Jukka Yrjänheikki

Personal information
- Full name: Jukka Samuli Yrjänheikki
- Date of birth: 23 September 1988 (age 36)
- Place of birth: Rovaniemi, Finland
- Height: 1.82 m (5 ft 11+1⁄2 in)
- Position(s): Defensive Midfielder

Youth career
- RoPS

Senior career*
- Years: Team / Apps / (Gls)
- 2006–2009: RoPS / 11 / (0)
- 2006–2007: → FC Lynx (loan) / 14 / (1)
- 2008: RoPS Farmi / 10 / (0)
- 2009: RoPS / 8 / (0)
- 2010–2011: PS Kemi / 26 / (1)
- 2012: RoPS / 12 / (0)
- 2013: PS Kemi / 24 / (0)
- 2014–2015: FC Santa Claus / 32 / (6)
- 2017: RoPo / 42 / (6)

= Jukka Yrjänheikki =

Finnish footballer (born 1988)

Jukka Samuli Yrjänheikki (born 23 September 1988) is a Finnish football player currently playing for Rovaniemen Palloseura.

==Career==
Jukka made his first professional contract for Rovaniemen Palloseura in 2006. In 2006 and 2007 he also played for FC Lynx in the Finnish second division. He played in 2009 for Rovaniemen Palloseura in eight games in the Veikkausliiga, before signing for PS Kemi Kings.

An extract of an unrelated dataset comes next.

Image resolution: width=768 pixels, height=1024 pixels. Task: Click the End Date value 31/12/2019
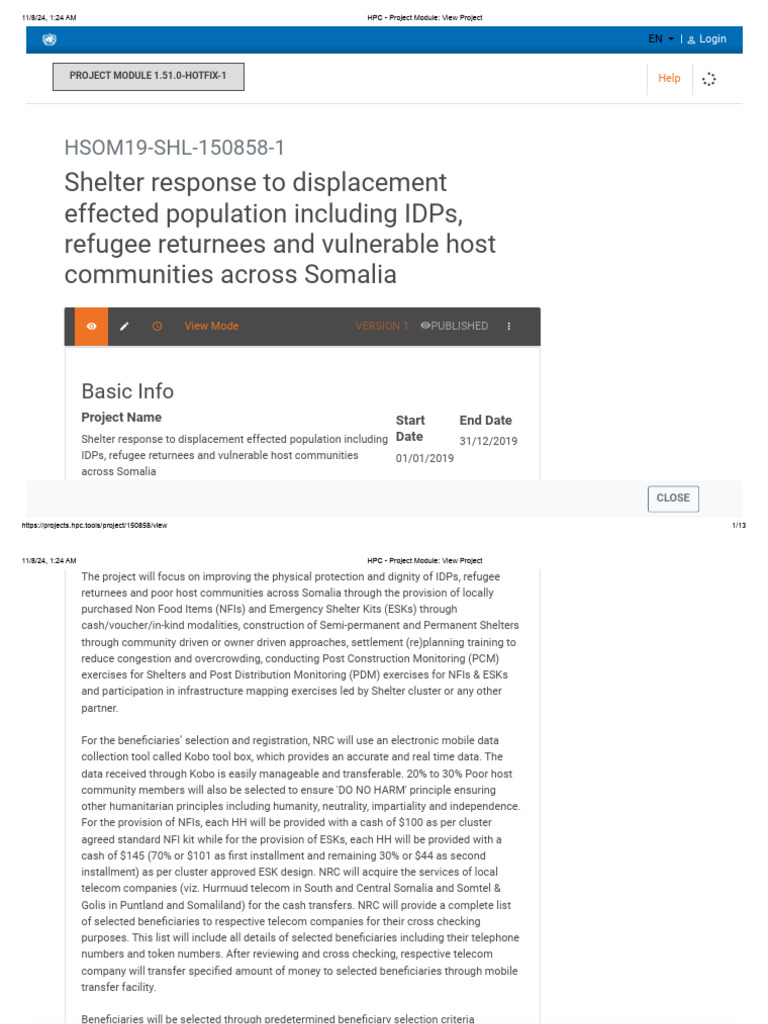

In 2010 and 2011 he played for PS Kemi Kings in the Finnish first division.
He signed a one-year contract for RoPS in March 2012 and won Champion of Finnish first division. In 2014 Yrjänheikki was captain of FC Santa Claus and they promoted to Finnish second division, Kakkonen.